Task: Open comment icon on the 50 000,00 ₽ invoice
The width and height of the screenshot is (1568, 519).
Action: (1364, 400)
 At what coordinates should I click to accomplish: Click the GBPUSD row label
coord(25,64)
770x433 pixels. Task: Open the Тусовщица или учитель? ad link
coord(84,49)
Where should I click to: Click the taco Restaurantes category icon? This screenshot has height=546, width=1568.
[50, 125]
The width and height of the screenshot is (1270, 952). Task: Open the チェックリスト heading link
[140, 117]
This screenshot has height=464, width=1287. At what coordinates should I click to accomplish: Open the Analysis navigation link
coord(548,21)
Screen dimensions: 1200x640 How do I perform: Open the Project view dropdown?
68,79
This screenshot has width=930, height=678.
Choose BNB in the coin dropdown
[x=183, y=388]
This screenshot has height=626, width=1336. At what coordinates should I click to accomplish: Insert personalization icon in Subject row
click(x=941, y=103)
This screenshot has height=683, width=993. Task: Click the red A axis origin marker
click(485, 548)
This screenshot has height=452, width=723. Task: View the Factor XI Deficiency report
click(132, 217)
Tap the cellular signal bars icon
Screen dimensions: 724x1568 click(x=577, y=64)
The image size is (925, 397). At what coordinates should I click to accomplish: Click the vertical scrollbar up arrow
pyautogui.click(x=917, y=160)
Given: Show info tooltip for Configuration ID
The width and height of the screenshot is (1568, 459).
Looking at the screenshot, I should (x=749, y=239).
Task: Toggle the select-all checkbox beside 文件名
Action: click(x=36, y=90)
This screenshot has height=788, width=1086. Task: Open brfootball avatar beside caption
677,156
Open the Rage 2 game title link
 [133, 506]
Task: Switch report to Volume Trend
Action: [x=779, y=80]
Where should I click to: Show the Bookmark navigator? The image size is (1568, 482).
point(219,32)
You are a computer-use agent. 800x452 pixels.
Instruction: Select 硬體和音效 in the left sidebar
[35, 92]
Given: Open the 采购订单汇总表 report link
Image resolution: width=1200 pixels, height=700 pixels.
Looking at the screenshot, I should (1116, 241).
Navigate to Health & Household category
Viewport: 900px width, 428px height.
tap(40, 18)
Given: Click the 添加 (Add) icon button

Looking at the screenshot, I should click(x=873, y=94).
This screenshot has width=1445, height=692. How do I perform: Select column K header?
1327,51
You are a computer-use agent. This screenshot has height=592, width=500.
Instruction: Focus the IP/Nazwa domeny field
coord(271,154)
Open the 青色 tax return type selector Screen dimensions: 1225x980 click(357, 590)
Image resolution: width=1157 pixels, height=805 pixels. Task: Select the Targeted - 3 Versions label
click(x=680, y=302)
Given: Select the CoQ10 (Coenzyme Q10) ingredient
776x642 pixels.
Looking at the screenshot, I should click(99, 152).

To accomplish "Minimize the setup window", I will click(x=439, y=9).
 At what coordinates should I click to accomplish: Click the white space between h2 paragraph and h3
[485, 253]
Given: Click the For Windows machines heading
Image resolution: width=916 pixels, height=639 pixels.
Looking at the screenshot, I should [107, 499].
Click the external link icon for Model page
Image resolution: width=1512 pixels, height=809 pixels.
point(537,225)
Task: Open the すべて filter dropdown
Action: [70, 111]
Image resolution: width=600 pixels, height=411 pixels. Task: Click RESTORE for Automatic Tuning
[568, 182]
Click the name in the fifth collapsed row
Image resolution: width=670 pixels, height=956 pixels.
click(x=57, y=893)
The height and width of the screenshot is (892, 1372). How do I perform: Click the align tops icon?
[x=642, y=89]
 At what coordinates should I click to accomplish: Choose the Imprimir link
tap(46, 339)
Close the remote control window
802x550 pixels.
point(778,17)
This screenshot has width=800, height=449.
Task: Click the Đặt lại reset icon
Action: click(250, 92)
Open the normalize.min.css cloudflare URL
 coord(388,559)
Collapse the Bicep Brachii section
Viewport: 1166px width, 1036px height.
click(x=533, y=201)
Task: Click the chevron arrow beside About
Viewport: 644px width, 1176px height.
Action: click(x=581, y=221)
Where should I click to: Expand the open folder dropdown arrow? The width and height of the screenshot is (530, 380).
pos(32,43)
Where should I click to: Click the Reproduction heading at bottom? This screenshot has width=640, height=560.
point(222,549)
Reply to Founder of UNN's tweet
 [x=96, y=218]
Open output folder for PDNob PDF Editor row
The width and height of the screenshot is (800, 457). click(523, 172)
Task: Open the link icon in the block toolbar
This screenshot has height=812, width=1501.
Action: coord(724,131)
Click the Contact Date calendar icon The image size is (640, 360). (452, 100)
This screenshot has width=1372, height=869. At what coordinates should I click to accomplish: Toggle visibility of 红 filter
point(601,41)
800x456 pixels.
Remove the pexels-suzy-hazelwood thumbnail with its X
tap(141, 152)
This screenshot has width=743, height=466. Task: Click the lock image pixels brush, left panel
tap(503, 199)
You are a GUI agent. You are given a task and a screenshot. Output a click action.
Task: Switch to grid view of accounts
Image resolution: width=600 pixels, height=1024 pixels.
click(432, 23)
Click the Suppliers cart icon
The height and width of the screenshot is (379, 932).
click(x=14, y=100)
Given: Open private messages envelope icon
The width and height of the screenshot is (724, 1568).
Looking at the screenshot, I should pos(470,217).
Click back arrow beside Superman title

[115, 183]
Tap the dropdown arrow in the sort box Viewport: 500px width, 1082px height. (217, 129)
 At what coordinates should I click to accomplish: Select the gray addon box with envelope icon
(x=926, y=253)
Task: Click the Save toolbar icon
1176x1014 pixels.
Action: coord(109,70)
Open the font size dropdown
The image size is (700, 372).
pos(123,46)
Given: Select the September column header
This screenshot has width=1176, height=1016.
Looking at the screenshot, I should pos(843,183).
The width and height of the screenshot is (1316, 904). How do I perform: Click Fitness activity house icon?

###

> _Task_
Type out every record above once more, exactly.

> _Solution to this task_
Task: Open comment icon on the 50 000,00 ₽ invoice
The width and height of the screenshot is (1568, 519).
Action: (1364, 400)
 At what coordinates should I click to accomplish: Click the GBPUSD row label
coord(25,64)
770x433 pixels. Task: Open the Тусовщица или учитель? ad link
coord(84,49)
Where should I click to: Click the taco Restaurantes category icon? This screenshot has height=546, width=1568.
[50, 125]
The width and height of the screenshot is (1270, 952). Task: Open the チェックリスト heading link
[140, 117]
This screenshot has height=464, width=1287. At what coordinates should I click to accomplish: Open the Analysis navigation link
coord(548,21)
Screen dimensions: 1200x640 How do I perform: Open the Project view dropdown?
68,79
This screenshot has width=930, height=678.
Choose BNB in the coin dropdown
[x=183, y=388]
This screenshot has height=626, width=1336. At what coordinates should I click to accomplish: Insert personalization icon in Subject row
click(x=941, y=103)
This screenshot has height=683, width=993. Task: Click the red A axis origin marker
click(485, 548)
This screenshot has height=452, width=723. Task: View the Factor XI Deficiency report
click(132, 217)
Tap the cellular signal bars icon
Screen dimensions: 724x1568 click(x=577, y=64)
The image size is (925, 397). At what coordinates should I click to accomplish: Click the vertical scrollbar up arrow
pyautogui.click(x=917, y=160)
Given: Show info tooltip for Configuration ID
The width and height of the screenshot is (1568, 459).
Looking at the screenshot, I should (x=749, y=239).
Task: Toggle the select-all checkbox beside 文件名
Action: click(x=36, y=90)
This screenshot has height=788, width=1086. Task: Open brfootball avatar beside caption
677,156
Open the Rage 2 game title link
 [133, 506]
Task: Switch report to Volume Trend
Action: [x=779, y=80]
Where should I click to: Show the Bookmark navigator? The image size is (1568, 482).
point(219,32)
You are a computer-use agent. 800x452 pixels.
Instruction: Select 硬體和音效 in the left sidebar
[35, 92]
Given: Open the 采购订单汇总表 report link
Image resolution: width=1200 pixels, height=700 pixels.
Looking at the screenshot, I should (1116, 241).
Navigate to Health & Household category
Viewport: 900px width, 428px height.
tap(40, 18)
Given: Click the 添加 (Add) icon button

Looking at the screenshot, I should click(x=873, y=94).
This screenshot has width=1445, height=692. How do I perform: Select column K header?
1327,51
You are a computer-use agent. This screenshot has height=592, width=500.
Instruction: Focus the IP/Nazwa domeny field
coord(271,154)
Open the 青色 tax return type selector Screen dimensions: 1225x980 click(357, 590)
Image resolution: width=1157 pixels, height=805 pixels. Task: Select the Targeted - 3 Versions label
click(x=680, y=302)
Given: Select the CoQ10 (Coenzyme Q10) ingredient
776x642 pixels.
Looking at the screenshot, I should click(99, 152).

To accomplish "Minimize the setup window", I will click(x=439, y=9).
 At what coordinates should I click to accomplish: Click the white space between h2 paragraph and h3
[485, 253]
Given: Click the For Windows machines heading
Image resolution: width=916 pixels, height=639 pixels.
Looking at the screenshot, I should [107, 499].
Click the external link icon for Model page
Image resolution: width=1512 pixels, height=809 pixels.
point(537,225)
Task: Open the すべて filter dropdown
Action: [70, 111]
Image resolution: width=600 pixels, height=411 pixels. Task: Click RESTORE for Automatic Tuning
[568, 182]
Click the name in the fifth collapsed row
Image resolution: width=670 pixels, height=956 pixels.
click(x=57, y=893)
The height and width of the screenshot is (892, 1372). How do I perform: Click the align tops icon?
[x=642, y=89]
 At what coordinates should I click to accomplish: Choose the Imprimir link
tap(46, 339)
Close the remote control window
802x550 pixels.
point(778,17)
This screenshot has width=800, height=449.
Task: Click the Đặt lại reset icon
Action: click(250, 92)
Open the normalize.min.css cloudflare URL
 coord(388,559)
Collapse the Bicep Brachii section
Viewport: 1166px width, 1036px height.
click(x=533, y=201)
Task: Click the chevron arrow beside About
Viewport: 644px width, 1176px height.
Action: click(x=581, y=221)
Where should I click to: Expand the open folder dropdown arrow? The width and height of the screenshot is (530, 380).
pos(32,43)
Where should I click to: Click the Reproduction heading at bottom? This screenshot has width=640, height=560.
point(222,549)
Reply to Founder of UNN's tweet
 [x=96, y=218]
Open output folder for PDNob PDF Editor row
The width and height of the screenshot is (800, 457). click(523, 172)
Task: Open the link icon in the block toolbar
This screenshot has height=812, width=1501.
Action: coord(724,131)
Click the Contact Date calendar icon The image size is (640, 360). (452, 100)
This screenshot has width=1372, height=869. At what coordinates should I click to accomplish: Toggle visibility of 红 filter
point(601,41)
800x456 pixels.
Remove the pexels-suzy-hazelwood thumbnail with its X
tap(141, 152)
This screenshot has width=743, height=466. Task: Click the lock image pixels brush, left panel
tap(503, 199)
You are a GUI agent. You are given a task and a screenshot. Output a click action.
Task: Switch to grid view of accounts
Image resolution: width=600 pixels, height=1024 pixels.
click(432, 23)
Click the Suppliers cart icon
The height and width of the screenshot is (379, 932).
click(x=14, y=100)
Given: Open private messages envelope icon
The width and height of the screenshot is (724, 1568).
Looking at the screenshot, I should pos(470,217).
Click back arrow beside Superman title

[115, 183]
Tap the dropdown arrow in the sort box Viewport: 500px width, 1082px height. (217, 129)
 At what coordinates should I click to accomplish: Select the gray addon box with envelope icon
(x=926, y=253)
Task: Click the Save toolbar icon
1176x1014 pixels.
Action: coord(109,70)
Open the font size dropdown
The image size is (700, 372).
pos(123,46)
Given: Select the September column header
This screenshot has width=1176, height=1016.
Looking at the screenshot, I should pos(843,183).
The width and height of the screenshot is (1316, 904). How do I perform: Click Fitness activity house icon?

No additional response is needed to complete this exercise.